AWS DDoS Protection Overview

DDoS (Distributed Denial-of-Service) attacks aim to overwhelm application servers with excessive requests, rendering the application inaccessible to legitimate users. AWS provides several services and tools to protect against such attacks, ensuring application availability and security.

Key AWS Services for DDoS Protection

• AWS Shield: Offers two levels of protection.
  • Shield Standard: Automatically enabled for all AWS customers at no extra cost, offering basic protection against common DDoS attack types.
  • Shield Advanced: Provides enhanced protection against more sophisticated DDoS attacks for a fee, including 24/7 access to the AWS DDoS Response Team (DRT) and financial shielding against DDoS-related costs.
• AWS WAF (Web Application Firewall): Allows the creation of custom rules (Web ACLs) to filter traffic based on conditions such as IP addresses, HTTP headers, and body content, protecting against common web exploits like SQL injection and Cross-Site Scripting.
• Amazon CloudFront and Route 53: Utilize AWS's global edge network to mitigate attacks closer to their source, reducing the attack surface and improving the resilience of your application.

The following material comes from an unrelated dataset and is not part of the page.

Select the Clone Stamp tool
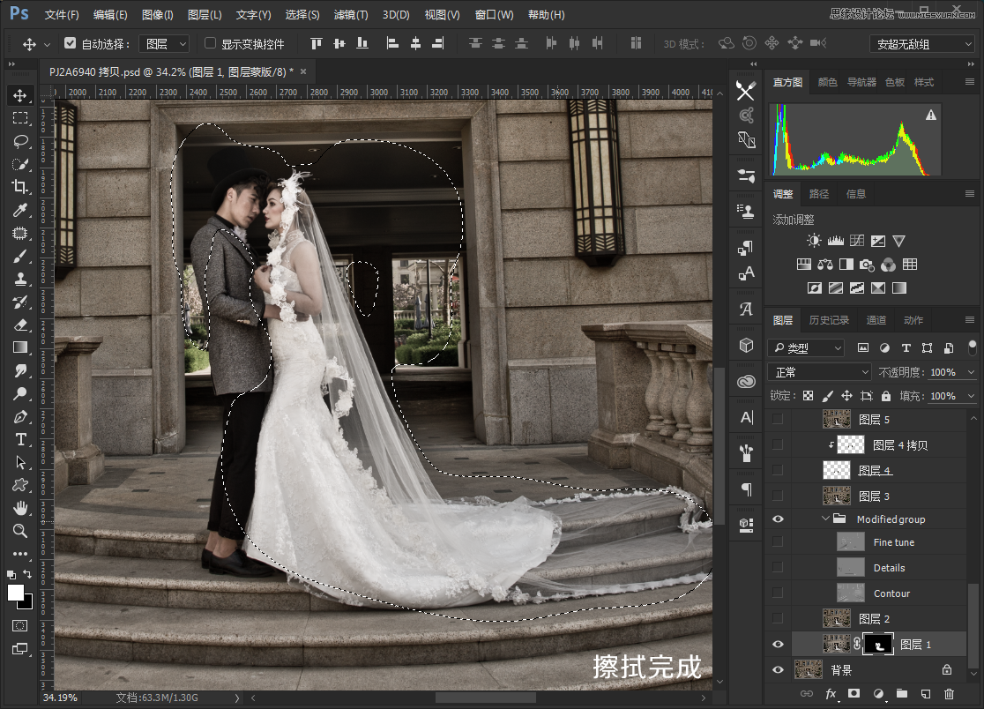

Sample Reference Architecture for DDoS Protection

1. Route 53: Serves as the DNS service, protected by AWS Shield, ensuring DNS availability.
2. CloudFront: Distributes content with caching at edge locations, integrated with Shield for DDoS mitigation.
3. AWS WAF: Positioned to filter and protect against specific web attacks.
4. Load Balancer: Sits in the public subnet, distributing incoming application traffic across multiple EC2 instances, enabling scalability.
5. Auto Scaling: Automatically adjusts the number of EC2 instances according to the load, ensuring the application can scale during an attack.

Detailed Service Insights

• Shield Standard vs. Shield Advanced:
  • Standard: Free, protects against common network and transport layer attacks.
  • Advanced: Costs around $3000/month, covers more sophisticated attacks and includes cost protection and access to the DRT.
• Web Application Firewall (WAF):
  • Operates at Layer 7 (HTTP/S), deployable on CloudFront, API Gateway, and Application Load Balancers.
  • Supports creating Web ACLs for detailed traffic filtering, including protection against specific attack vectors and rate-based rules for DDoS mitigation.

Conclusion

Combining AWS Shield, WAF, CloudFront, and Route 53 provides comprehensive protection against DDoS attacks. This multi-layered approach ensures both the availability and security of web applications hosted on AWS, offering both automatic defenses and customizable options for advanced protection needs.

AWS WAF (Web Application Firewall) can be applied to the following resources to protect your web applications from common web exploits and attacks:

• Amazon CloudFront: An AWS content delivery network service that securely delivers data, videos, applications, and APIs to customers globally with low latency and high transfer speeds. WAF can be used with CloudFront to protect your distributed content.